Im Februar 2026 verzeichnete der Kieler Rohstoffwert Milch einen bemerkenswerten Anstieg um 11,2 %, was einem Sprung von 30,3 auf 33,9 Cent je Kilogramm Milch entspricht. Diese Entwicklung ist hauptsächlich auf die erheblichen Preissteigerungen bei Magermilchpulver zurückzuführen. Auch Butter trug mit einem leichten Preisanstieg zu diesem Trend bei. Das ife Institut für Ernährung und Ernährungswirtschaft Kiel ermittelt diesen Wert basierend auf den Marktpreisen, wobei eine Rohmilch ab Hof der Milcherzeugungsbetriebe mit einem Fettgehalt von 4,0 % und einem Eiweißgehalt von 3,4 % betrachtet wird.
Deutliche Preissteigerungen bei Magermilchpulver und Butter
Die Preise für Magermilchpulver stiegen um beachtliche 16,9 %, während Butterpreise einen moderaten Anstieg von 1,2 % verzeichneten. Konkret kletterten die durchschnittlichen Preise für Magermilchpulver von 197,3 auf 230,6 Euro je 100 Kilogramm. Bei Butter stiegen die Preise von 421,8 auf 426,8 Euro je 100 Kilogramm Produkt. Trotz dieser aktuellen Anstiege liegt der ife Rohstoffwert Milch im Vergleich zum Februar des Vorjahres immer noch 34,4 % niedriger, denn damals betrug er 51,7 Cent je kg.

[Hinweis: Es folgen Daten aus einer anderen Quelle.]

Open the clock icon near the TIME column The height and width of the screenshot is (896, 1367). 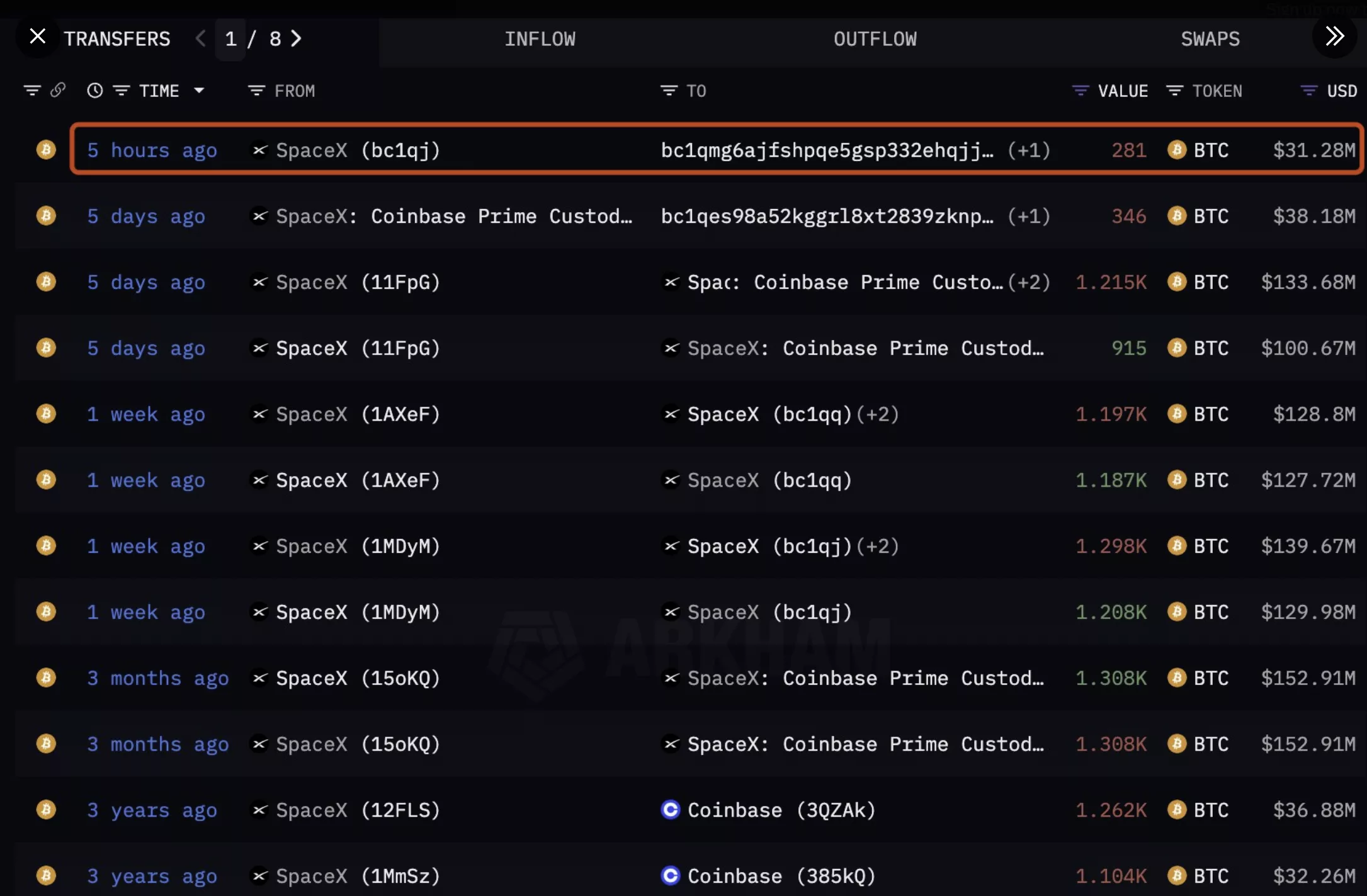click(x=94, y=90)
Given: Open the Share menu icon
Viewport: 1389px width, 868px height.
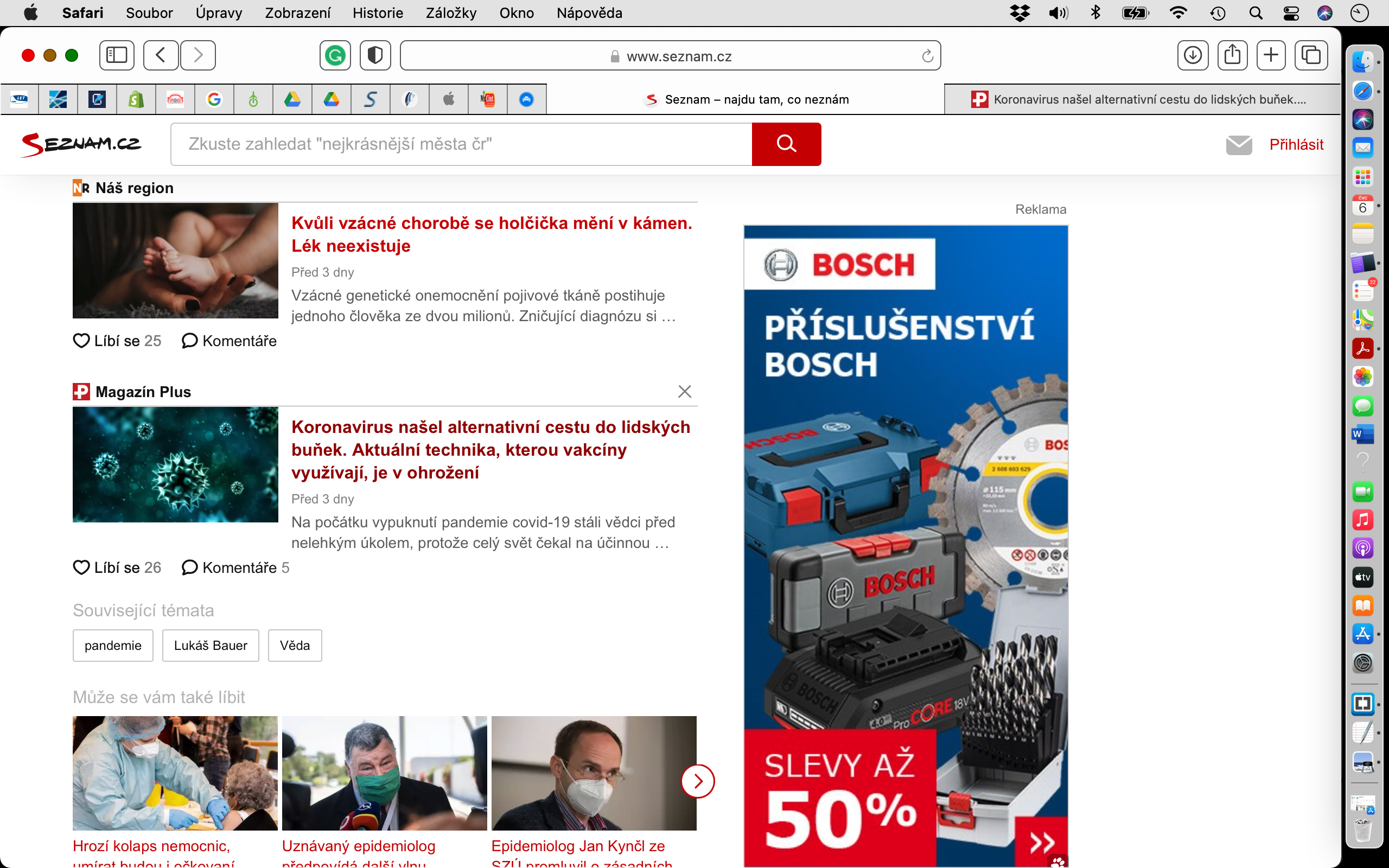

Nachfrage nach Butter bleibt stabil
Einen weiteren Preisanstieg erlebte die Blockbutter am 25. Februar in Kempten, wo die Preise zwischen 4,35 und 4,65 Euro pro Kilogramm lagen. Laut Marktbeobachtern resultiert dies aus einer ungebrochenen Nachfrage seitens der Händler. Diese zeigen verstärktes Interesse an Käufen für verschiedene Liefertermine und schließen vermehrt Verträge auf dem aktuellen festen Preisniveau ab. Dennoch sind Hersteller zögerlich bei langfristigen Vereinbarungen aufgrund unsicherer Angebotsprognosen.
Aussagen aus dem Lebensmitteleinzelhandel bestätigen ebenfalls eine gute Nachfrage nach abgepackter Butter. Erwartet wird eine zusätzliche Belebung des Absatzes durch das bevorstehende Ostergeschäft im März. Obwohl sich die Abgabepreise bisher stabil hielten, planen Molkereien für den kommenden Monat Preiserhöhungen.
Anhaltende Nachfrage nach Magermilchpulver
Sowohl im Handel als auch im Export bleibt das Interesse an Magermilchpulver stark ausgeprägt. Ungeachtet globaler Ereignisse wie des Fastenmonats Ramadan oder des chinesischen Neujahrsfestes zeigt sich der Markt stabiler als in den Vorjahren. Die positiven Exportaussichten tragen zu einer ausgeglichenen Marktlage bei und führen dazu, dass die Preise für Futtermittelware ebenfalls fester tendieren.